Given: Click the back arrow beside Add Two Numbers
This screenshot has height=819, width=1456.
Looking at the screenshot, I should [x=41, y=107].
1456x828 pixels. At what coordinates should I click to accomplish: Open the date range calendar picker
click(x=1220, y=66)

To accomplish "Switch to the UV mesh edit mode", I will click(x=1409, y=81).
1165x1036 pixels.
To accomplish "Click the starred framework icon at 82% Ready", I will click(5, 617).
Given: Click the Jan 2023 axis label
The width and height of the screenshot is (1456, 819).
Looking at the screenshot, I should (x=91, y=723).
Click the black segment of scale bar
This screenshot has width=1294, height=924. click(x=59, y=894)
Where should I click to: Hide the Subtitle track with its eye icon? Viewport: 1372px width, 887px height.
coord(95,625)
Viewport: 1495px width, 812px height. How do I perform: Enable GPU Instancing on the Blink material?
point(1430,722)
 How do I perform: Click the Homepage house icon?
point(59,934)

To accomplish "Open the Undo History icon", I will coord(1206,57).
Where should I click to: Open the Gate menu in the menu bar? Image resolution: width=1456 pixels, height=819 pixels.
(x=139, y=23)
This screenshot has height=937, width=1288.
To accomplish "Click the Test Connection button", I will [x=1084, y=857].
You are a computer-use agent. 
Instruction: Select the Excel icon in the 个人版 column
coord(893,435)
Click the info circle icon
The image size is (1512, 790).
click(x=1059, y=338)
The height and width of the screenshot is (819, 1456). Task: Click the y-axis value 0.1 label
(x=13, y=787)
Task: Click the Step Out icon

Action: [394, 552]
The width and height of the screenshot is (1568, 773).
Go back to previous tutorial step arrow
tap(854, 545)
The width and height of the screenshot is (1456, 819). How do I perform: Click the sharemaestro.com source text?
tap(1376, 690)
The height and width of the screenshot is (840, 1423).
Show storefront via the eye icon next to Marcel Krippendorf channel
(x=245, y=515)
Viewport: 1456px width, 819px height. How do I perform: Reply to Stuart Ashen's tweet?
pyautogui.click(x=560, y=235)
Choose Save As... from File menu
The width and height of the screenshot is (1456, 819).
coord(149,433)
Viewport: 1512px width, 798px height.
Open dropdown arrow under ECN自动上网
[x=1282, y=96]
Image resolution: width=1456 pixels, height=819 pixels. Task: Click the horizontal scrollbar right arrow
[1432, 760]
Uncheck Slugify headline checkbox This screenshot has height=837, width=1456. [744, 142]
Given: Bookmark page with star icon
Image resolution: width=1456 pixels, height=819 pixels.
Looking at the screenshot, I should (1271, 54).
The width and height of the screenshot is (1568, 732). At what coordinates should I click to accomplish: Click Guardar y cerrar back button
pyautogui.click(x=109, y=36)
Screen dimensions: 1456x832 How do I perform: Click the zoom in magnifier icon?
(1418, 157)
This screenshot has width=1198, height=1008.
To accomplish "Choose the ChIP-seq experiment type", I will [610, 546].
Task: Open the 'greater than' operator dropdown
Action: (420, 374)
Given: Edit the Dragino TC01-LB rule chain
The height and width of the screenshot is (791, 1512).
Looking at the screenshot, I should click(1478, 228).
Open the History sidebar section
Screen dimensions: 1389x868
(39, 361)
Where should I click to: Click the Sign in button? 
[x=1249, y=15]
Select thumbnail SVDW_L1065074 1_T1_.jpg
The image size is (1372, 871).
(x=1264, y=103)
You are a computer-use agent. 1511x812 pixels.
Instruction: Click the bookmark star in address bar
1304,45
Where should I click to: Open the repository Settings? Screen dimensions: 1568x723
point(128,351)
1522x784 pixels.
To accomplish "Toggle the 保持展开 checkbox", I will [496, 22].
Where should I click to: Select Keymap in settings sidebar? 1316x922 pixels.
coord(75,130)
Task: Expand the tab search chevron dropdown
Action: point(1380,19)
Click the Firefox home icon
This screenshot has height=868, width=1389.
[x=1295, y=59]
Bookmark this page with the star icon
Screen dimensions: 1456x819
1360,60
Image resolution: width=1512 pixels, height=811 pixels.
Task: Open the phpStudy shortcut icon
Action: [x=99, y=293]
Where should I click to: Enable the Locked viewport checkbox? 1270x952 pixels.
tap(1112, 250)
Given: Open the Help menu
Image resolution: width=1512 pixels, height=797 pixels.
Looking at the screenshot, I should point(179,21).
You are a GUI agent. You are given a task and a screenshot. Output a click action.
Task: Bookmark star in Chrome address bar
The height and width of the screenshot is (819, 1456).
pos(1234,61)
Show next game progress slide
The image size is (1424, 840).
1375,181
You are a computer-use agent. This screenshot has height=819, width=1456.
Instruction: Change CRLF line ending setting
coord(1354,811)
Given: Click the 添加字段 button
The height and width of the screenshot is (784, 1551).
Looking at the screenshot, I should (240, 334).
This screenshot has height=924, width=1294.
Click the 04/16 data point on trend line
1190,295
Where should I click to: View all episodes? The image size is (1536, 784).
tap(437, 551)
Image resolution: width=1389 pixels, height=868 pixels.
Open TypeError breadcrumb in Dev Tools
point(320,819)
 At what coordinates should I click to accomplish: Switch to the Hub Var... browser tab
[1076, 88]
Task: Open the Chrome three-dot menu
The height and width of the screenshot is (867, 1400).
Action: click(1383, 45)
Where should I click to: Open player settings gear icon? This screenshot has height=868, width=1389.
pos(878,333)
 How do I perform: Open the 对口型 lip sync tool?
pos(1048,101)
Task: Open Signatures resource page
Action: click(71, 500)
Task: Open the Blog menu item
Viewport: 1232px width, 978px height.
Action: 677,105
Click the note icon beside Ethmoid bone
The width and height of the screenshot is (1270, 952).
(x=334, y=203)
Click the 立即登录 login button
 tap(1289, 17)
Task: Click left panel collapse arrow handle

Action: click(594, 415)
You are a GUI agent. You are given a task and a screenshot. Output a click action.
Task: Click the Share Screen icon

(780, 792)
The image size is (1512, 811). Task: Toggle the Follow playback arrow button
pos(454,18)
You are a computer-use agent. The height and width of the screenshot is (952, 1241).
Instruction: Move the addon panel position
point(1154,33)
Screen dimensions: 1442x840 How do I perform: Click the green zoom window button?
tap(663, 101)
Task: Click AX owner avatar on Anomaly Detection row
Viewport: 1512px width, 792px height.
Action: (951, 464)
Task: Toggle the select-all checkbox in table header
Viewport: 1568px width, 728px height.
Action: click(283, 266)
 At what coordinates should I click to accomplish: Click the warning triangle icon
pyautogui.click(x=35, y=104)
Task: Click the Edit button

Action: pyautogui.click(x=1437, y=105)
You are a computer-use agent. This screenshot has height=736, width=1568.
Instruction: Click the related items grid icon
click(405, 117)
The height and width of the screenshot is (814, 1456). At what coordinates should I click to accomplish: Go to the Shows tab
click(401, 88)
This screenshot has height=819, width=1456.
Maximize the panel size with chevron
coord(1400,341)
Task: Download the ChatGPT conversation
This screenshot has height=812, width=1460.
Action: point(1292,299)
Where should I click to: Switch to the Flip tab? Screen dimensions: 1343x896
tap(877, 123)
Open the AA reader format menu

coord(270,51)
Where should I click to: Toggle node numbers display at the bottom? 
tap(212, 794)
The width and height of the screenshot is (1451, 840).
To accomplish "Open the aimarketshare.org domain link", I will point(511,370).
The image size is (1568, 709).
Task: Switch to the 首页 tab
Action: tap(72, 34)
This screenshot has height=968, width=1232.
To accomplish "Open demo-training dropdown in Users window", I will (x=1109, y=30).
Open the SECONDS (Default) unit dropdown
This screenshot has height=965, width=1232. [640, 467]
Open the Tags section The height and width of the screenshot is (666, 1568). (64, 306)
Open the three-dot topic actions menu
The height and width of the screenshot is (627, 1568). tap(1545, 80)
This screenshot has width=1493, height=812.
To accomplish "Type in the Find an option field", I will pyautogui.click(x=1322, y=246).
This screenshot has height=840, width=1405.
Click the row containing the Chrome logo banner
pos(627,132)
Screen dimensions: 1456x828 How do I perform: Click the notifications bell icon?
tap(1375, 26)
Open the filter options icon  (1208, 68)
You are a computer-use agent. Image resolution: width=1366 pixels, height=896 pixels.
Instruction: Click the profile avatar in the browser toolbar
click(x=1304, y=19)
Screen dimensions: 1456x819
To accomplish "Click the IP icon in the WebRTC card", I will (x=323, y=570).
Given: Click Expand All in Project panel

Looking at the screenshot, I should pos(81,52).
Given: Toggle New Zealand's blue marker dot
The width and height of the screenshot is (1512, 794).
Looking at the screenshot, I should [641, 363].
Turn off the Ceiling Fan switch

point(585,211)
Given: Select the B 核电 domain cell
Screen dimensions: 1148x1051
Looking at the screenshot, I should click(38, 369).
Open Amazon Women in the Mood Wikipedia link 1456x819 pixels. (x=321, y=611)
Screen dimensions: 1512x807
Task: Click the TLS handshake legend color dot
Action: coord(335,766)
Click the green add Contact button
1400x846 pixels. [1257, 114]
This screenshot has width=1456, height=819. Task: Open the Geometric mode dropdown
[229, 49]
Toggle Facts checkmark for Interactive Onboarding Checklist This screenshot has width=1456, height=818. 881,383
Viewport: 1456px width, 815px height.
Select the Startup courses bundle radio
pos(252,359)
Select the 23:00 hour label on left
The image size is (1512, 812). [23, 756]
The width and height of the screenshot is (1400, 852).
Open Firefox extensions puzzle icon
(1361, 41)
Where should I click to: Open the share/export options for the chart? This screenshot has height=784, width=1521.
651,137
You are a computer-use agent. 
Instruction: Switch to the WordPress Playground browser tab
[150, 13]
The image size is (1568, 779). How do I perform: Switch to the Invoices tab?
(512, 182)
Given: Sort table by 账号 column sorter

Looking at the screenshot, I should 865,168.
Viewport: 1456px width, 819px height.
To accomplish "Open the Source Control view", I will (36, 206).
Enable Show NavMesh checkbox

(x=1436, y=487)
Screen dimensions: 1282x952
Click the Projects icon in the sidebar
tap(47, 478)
-*-
## PROBLEM DESCRIPTION:
Lines of the listing above that hold the string "History" should each be copied.

## EXPECTED OUTPUT:
To accomplish "Open the Undo History icon", I will coord(1206,57).
Open the History sidebar section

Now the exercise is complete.